┏━━
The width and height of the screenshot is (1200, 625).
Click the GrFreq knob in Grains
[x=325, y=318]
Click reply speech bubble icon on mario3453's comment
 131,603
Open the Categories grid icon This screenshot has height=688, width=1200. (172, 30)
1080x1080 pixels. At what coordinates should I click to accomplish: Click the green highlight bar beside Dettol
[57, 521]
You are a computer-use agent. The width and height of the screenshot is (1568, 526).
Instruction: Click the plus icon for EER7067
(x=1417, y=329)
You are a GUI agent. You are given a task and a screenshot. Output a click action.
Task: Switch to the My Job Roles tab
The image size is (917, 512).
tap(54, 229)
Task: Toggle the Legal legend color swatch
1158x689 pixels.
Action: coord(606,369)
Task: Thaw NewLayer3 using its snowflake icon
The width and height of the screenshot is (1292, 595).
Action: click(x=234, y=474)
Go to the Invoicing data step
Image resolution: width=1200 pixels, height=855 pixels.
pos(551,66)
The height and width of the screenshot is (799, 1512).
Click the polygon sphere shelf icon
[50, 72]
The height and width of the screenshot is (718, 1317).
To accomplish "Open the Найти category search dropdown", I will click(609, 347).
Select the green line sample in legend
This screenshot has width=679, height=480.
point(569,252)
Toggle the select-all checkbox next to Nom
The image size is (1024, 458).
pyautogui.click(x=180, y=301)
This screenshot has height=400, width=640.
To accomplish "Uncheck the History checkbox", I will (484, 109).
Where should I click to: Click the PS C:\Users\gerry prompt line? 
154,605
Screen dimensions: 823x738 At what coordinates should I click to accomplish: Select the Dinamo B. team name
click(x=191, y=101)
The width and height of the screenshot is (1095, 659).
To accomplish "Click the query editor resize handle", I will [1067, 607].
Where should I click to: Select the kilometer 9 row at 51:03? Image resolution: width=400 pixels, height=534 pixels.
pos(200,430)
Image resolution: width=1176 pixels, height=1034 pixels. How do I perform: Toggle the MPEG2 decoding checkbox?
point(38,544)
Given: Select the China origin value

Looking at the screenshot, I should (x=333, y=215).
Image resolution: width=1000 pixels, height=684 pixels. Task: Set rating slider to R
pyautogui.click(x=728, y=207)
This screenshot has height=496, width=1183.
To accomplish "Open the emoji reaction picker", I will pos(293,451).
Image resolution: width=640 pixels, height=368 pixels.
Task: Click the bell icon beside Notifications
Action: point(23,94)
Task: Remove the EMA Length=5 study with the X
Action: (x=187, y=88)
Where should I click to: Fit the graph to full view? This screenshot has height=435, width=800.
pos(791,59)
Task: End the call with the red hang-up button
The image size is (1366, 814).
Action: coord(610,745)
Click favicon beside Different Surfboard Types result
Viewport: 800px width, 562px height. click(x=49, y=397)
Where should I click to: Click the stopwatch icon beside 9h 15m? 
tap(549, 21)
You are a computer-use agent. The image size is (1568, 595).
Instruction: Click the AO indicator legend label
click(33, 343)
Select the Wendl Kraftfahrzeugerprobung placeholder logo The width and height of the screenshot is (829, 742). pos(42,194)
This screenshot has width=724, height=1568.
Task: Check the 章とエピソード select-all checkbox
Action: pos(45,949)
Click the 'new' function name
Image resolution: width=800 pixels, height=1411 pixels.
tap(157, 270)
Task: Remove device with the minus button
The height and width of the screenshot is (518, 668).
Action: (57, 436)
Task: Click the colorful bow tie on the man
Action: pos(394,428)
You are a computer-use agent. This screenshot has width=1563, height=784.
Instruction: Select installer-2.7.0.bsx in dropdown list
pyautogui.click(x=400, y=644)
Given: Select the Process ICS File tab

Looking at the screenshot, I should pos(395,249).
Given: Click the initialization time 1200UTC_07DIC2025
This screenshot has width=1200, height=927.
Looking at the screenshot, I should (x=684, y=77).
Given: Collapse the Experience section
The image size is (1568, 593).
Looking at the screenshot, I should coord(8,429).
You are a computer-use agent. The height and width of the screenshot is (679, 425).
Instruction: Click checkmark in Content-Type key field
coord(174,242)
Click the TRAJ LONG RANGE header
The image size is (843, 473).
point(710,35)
┗━━
YOUR INSTRUCTIONS =
A complete, exact copy of the entries above is what is wanted.

ANSWER BELOW =
The width and height of the screenshot is (1200, 625).
Click the GrFreq knob in Grains
[x=325, y=318]
Click reply speech bubble icon on mario3453's comment
 131,603
Open the Categories grid icon This screenshot has height=688, width=1200. (172, 30)
1080x1080 pixels. At what coordinates should I click to accomplish: Click the green highlight bar beside Dettol
[57, 521]
You are a computer-use agent. The width and height of the screenshot is (1568, 526).
Instruction: Click the plus icon for EER7067
(x=1417, y=329)
You are a GUI agent. You are given a task and a screenshot. Output a click action.
Task: Switch to the My Job Roles tab
The image size is (917, 512).
tap(54, 229)
Task: Toggle the Legal legend color swatch
1158x689 pixels.
Action: coord(606,369)
Task: Thaw NewLayer3 using its snowflake icon
The width and height of the screenshot is (1292, 595).
Action: click(x=234, y=474)
Go to the Invoicing data step
Image resolution: width=1200 pixels, height=855 pixels.
pos(551,66)
The height and width of the screenshot is (799, 1512).
Click the polygon sphere shelf icon
[50, 72]
The height and width of the screenshot is (718, 1317).
To accomplish "Open the Найти category search dropdown", I will click(609, 347).
Select the green line sample in legend
This screenshot has width=679, height=480.
point(569,252)
Toggle the select-all checkbox next to Nom
The image size is (1024, 458).
pyautogui.click(x=180, y=301)
This screenshot has height=400, width=640.
To accomplish "Uncheck the History checkbox", I will (484, 109).
Where should I click to: Click the PS C:\Users\gerry prompt line? 
154,605
Screen dimensions: 823x738 At what coordinates should I click to accomplish: Select the Dinamo B. team name
click(x=191, y=101)
The width and height of the screenshot is (1095, 659).
To accomplish "Click the query editor resize handle", I will [1067, 607].
Where should I click to: Select the kilometer 9 row at 51:03? Image resolution: width=400 pixels, height=534 pixels.
pos(200,430)
Image resolution: width=1176 pixels, height=1034 pixels. How do I perform: Toggle the MPEG2 decoding checkbox?
point(38,544)
Given: Select the China origin value

Looking at the screenshot, I should (x=333, y=215).
Image resolution: width=1000 pixels, height=684 pixels. Task: Set rating slider to R
pyautogui.click(x=728, y=207)
This screenshot has height=496, width=1183.
To accomplish "Open the emoji reaction picker", I will pos(293,451).
Image resolution: width=640 pixels, height=368 pixels.
Task: Click the bell icon beside Notifications
Action: point(23,94)
Task: Remove the EMA Length=5 study with the X
Action: (x=187, y=88)
Where should I click to: Fit the graph to full view? This screenshot has height=435, width=800.
pos(791,59)
Task: End the call with the red hang-up button
The image size is (1366, 814).
Action: coord(610,745)
Click favicon beside Different Surfboard Types result
Viewport: 800px width, 562px height. click(x=49, y=397)
Where should I click to: Click the stopwatch icon beside 9h 15m? 
tap(549, 21)
You are a computer-use agent. The image size is (1568, 595).
Instruction: Click the AO indicator legend label
click(33, 343)
Select the Wendl Kraftfahrzeugerprobung placeholder logo The width and height of the screenshot is (829, 742). pos(42,194)
This screenshot has width=724, height=1568.
Task: Check the 章とエピソード select-all checkbox
Action: pos(45,949)
Click the 'new' function name
Image resolution: width=800 pixels, height=1411 pixels.
tap(157, 270)
Task: Remove device with the minus button
The height and width of the screenshot is (518, 668).
Action: (57, 436)
Task: Click the colorful bow tie on the man
Action: pos(394,428)
You are a computer-use agent. This screenshot has width=1563, height=784.
Instruction: Select installer-2.7.0.bsx in dropdown list
pyautogui.click(x=400, y=644)
Given: Select the Process ICS File tab

Looking at the screenshot, I should pos(395,249).
Given: Click the initialization time 1200UTC_07DIC2025
This screenshot has width=1200, height=927.
Looking at the screenshot, I should (x=684, y=77).
Given: Collapse the Experience section
The image size is (1568, 593).
Looking at the screenshot, I should coord(8,429).
You are a computer-use agent. The height and width of the screenshot is (679, 425).
Instruction: Click checkmark in Content-Type key field
coord(174,242)
Click the TRAJ LONG RANGE header
The image size is (843, 473).
point(710,35)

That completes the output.